A scientifically engaged leader: Germany's Chancellor Angela Merkel (L) and France's President Emmanuel Macron. Credit: François Lenoir/Pool/AFP/Getty

Let’s get straight to the point. About one in every 1,600 British people has died of Covid-19 since the first confirmed death in early March. Meanwhile, about one in every 10,000 Germans has*.
Britain and Germany are not identical; we have slightly different cultures, different political systems, different demographics. But as countries go, we’re pretty similar. We’re both middle-sized-to-large countries — there are about 66 million of us, about 83 million of them. We are both western European democracies with temperate climates. They’re the 16th richest country in the world by GDP per capita; we’re the 21st. We both enjoy beer and football. It’s hardly comparing apples and oranges.
And yet, somehow, British people have been dying at six times the rate of German people, from a disease that both countries could see coming at the same time. I wanted to ask around a bit and find out why.
The short version is that there are several factors, of varying importance — but, probably, none of them is magic, or hidden, or mysterious. There’s no obvious need to posit “immunological dark matter” or illegible cultural factors. Germany was better prepared and reacted faster than Britain did, and in some ways got lucky, while making some mistakes of its own; it had a political system and, of course, politicians, which were better suited to the moment; and together, those factors added up to keeping several tens of thousand Germans alive.

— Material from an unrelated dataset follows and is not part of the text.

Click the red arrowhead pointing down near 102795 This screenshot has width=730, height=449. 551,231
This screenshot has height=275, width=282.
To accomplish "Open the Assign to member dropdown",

The key factors, in particular, appear to have been that they took measures earlier, and that they were better at protecting the most at-risk people. Those decisions came at significant cost, economically and to people’s lives – but, I think most of us would agree now, they were worth it.
Here’s the longer version.
First, the political system. Germany, unlike Britain, is very decentralised. It is a federal country of 16 states. Each state is itself broken down into smaller units, each with considerable autonomy over public health measures. The local health authorities all report into the centralised Robert Koch Institute, which is the main public health body, a bit like the US Centres for Disease Control, but often make decisions on their own.
According to Jens Spahn, the German health minister, speaking with Jeremy Hunt at a Policy Exchange event in July, this allowed more rapid responses at local level: “In this crisis, there are unforeseen things, and it means you have to handle things very pragmatically. It can help to have many different players who are self-organised.” If you have cases rising locally and the autonomy to do something about it, you don’t have to wait for central authority to order you to do so.
One direct example of this is the track, trace and isolate (TTI) system, which in Britain so far – I think I’m being fair in saying – has been an expensive failure. In Germany, the TTI system was always very obviously under the remit of the local public health authorities. “Doctors had to report a positive test to the public health authority; the authority had to report it to the Robert Koch Institute. Then there were manual forms that were given straight to the doctor, who had to get numbers and call everyone up, find out the symptoms, get them to isolate,” says one senior German public health expert I spoke to. There wasn’t a single central body trying to run a one-size-fits-all system across hundreds of disparate local authorities.
It also allowed different regions to try different things, which could then provide feedback on what works and what doesn’t. The public health expert told me that Jena, in eastern Germany, was the first “to implement a requirement to wear masks, which in Germany at the time was considered an infringement of personal freedom – silly when you think about it! – and they had much lower infections, so it led to it being implemented elsewhere”.